[WORK TASK] Below are some entries. Repeat exactly the lines from the one with "Open the tab" through the one with "Open the Logging", and only those.

[SOURCE MATERIAL]
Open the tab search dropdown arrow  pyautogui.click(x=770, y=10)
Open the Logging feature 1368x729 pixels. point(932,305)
--
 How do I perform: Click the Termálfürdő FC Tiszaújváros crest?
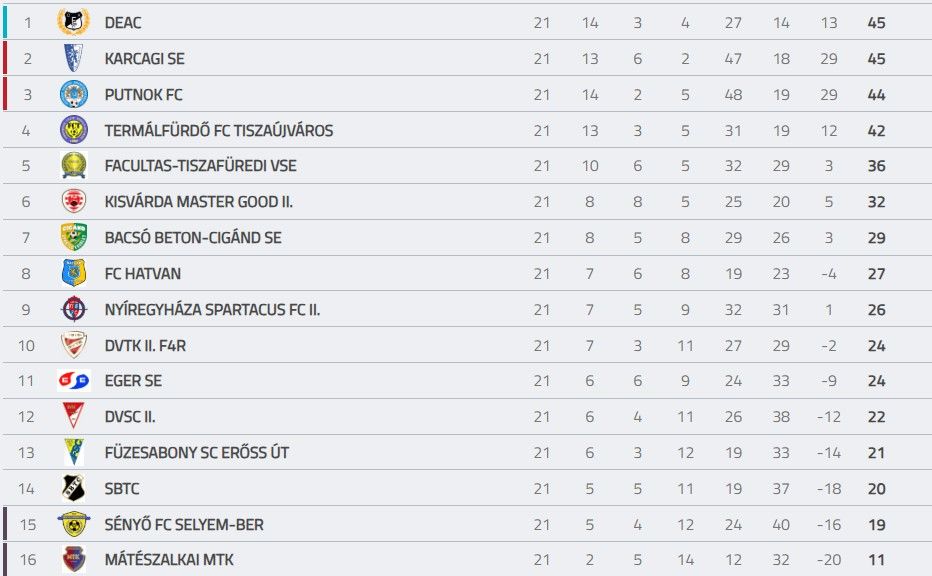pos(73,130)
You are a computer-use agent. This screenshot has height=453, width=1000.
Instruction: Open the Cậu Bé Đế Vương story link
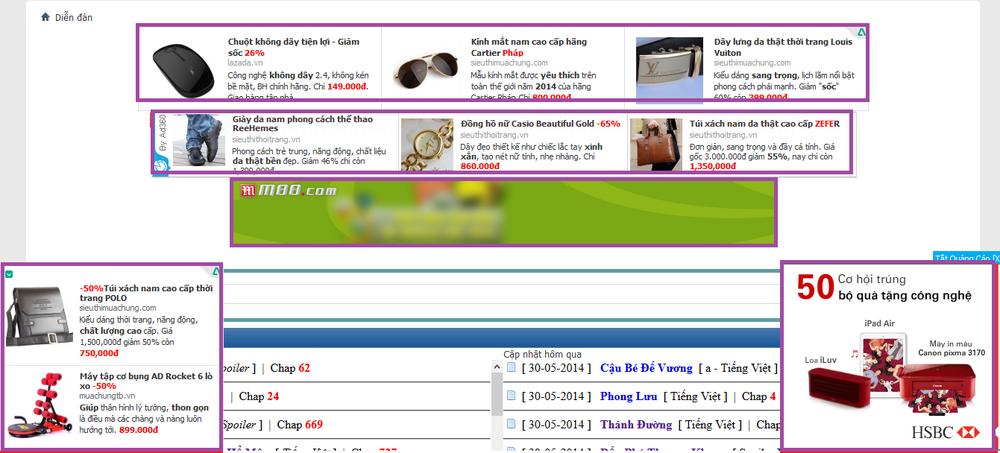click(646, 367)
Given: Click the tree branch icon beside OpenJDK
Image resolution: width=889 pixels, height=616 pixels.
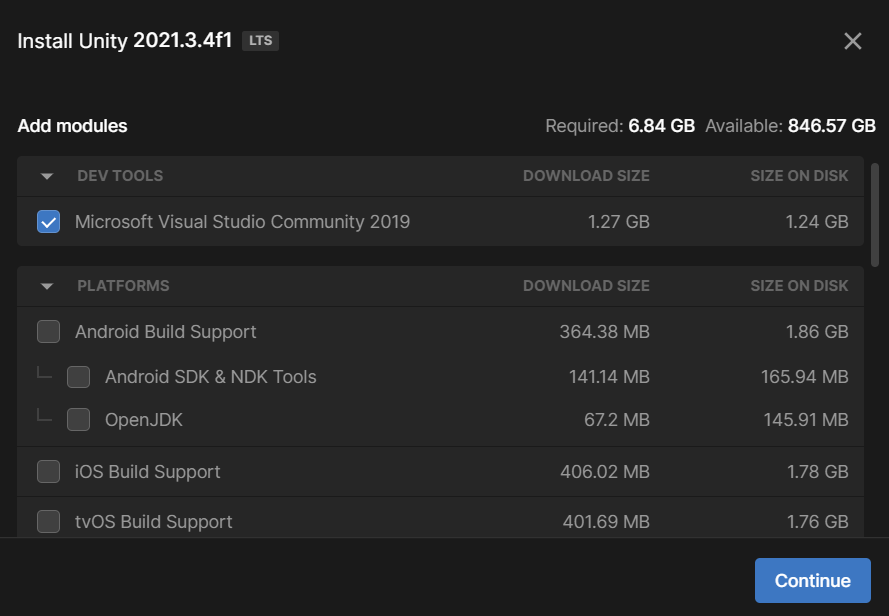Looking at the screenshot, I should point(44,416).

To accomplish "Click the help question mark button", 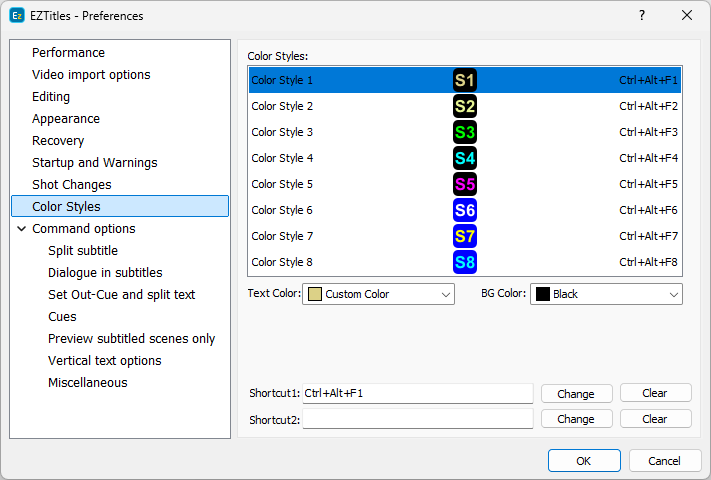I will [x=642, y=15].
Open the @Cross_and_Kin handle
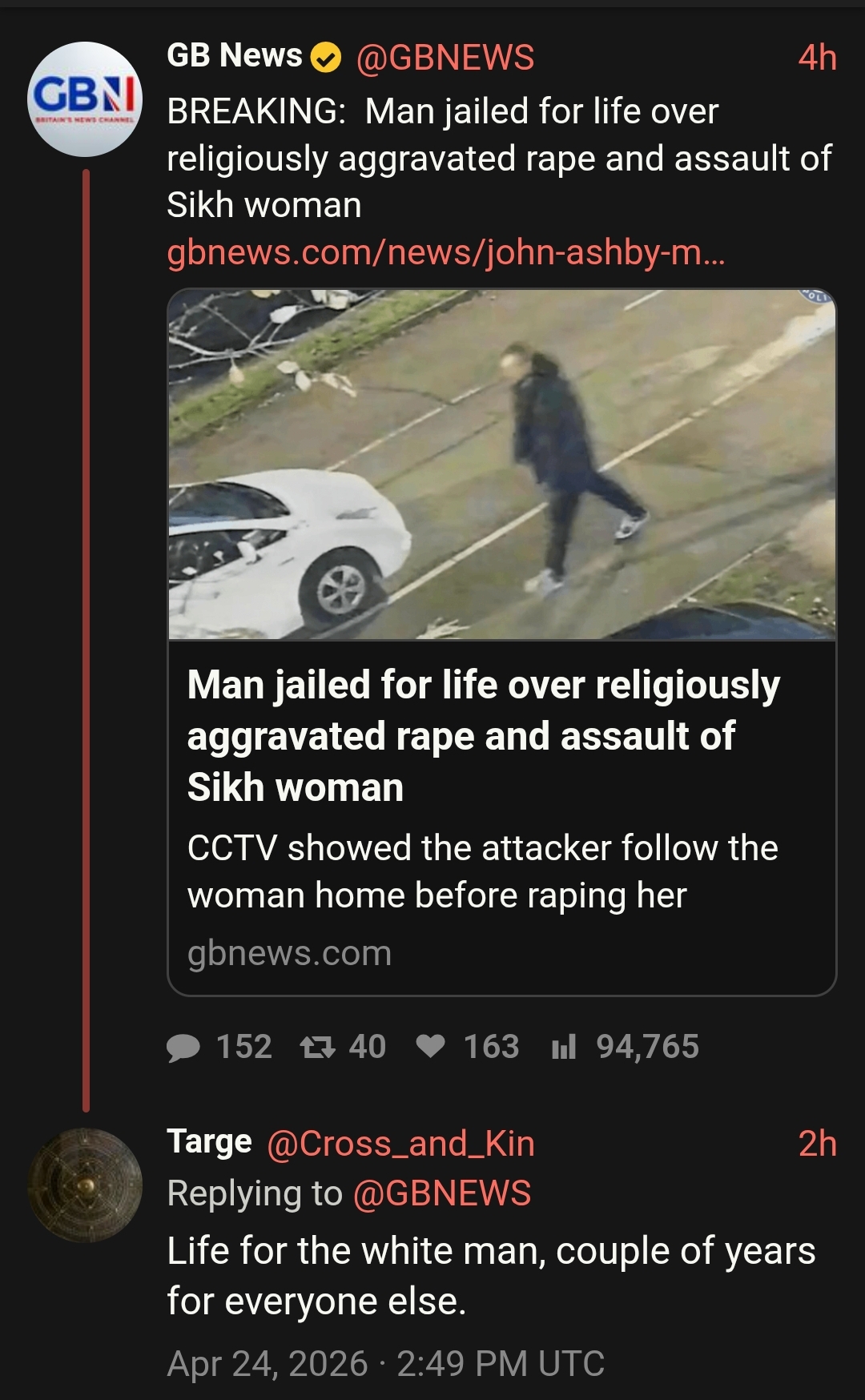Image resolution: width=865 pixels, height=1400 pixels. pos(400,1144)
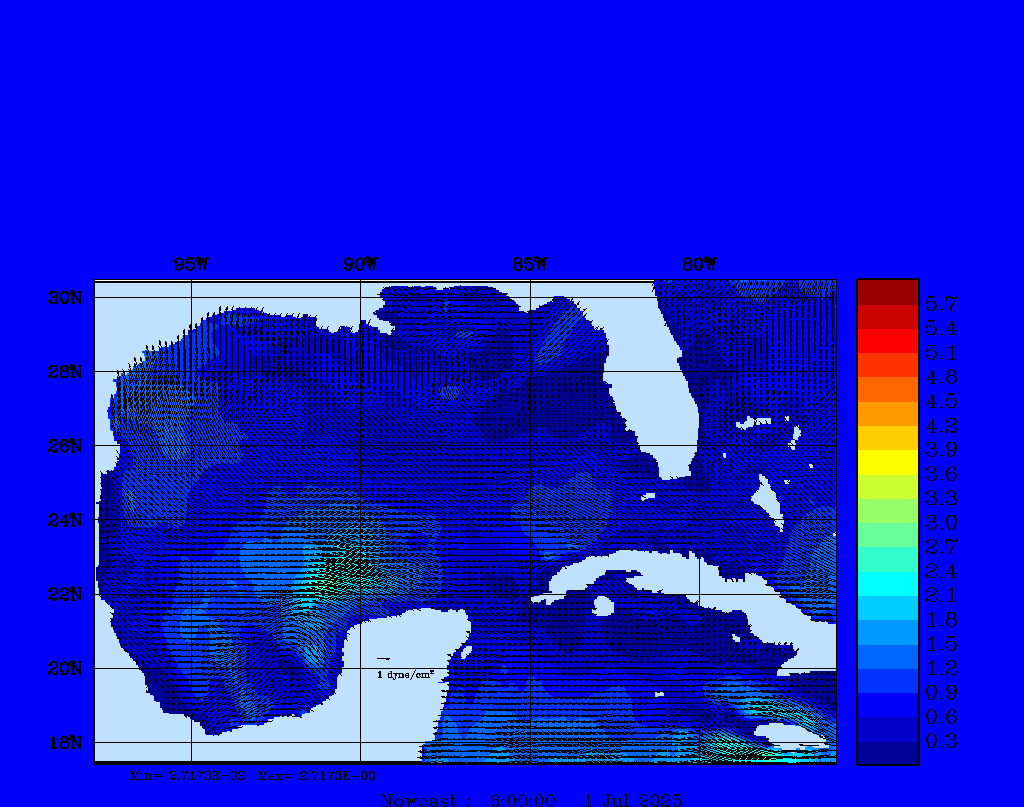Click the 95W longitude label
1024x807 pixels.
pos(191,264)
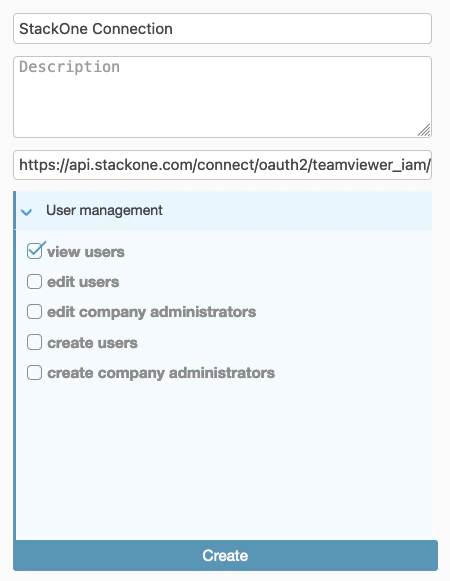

[WRITTEN REPLY]
Open the tab search dropdown arrow  pyautogui.click(x=770, y=10)
Open the Logging feature 1368x729 pixels. point(932,305)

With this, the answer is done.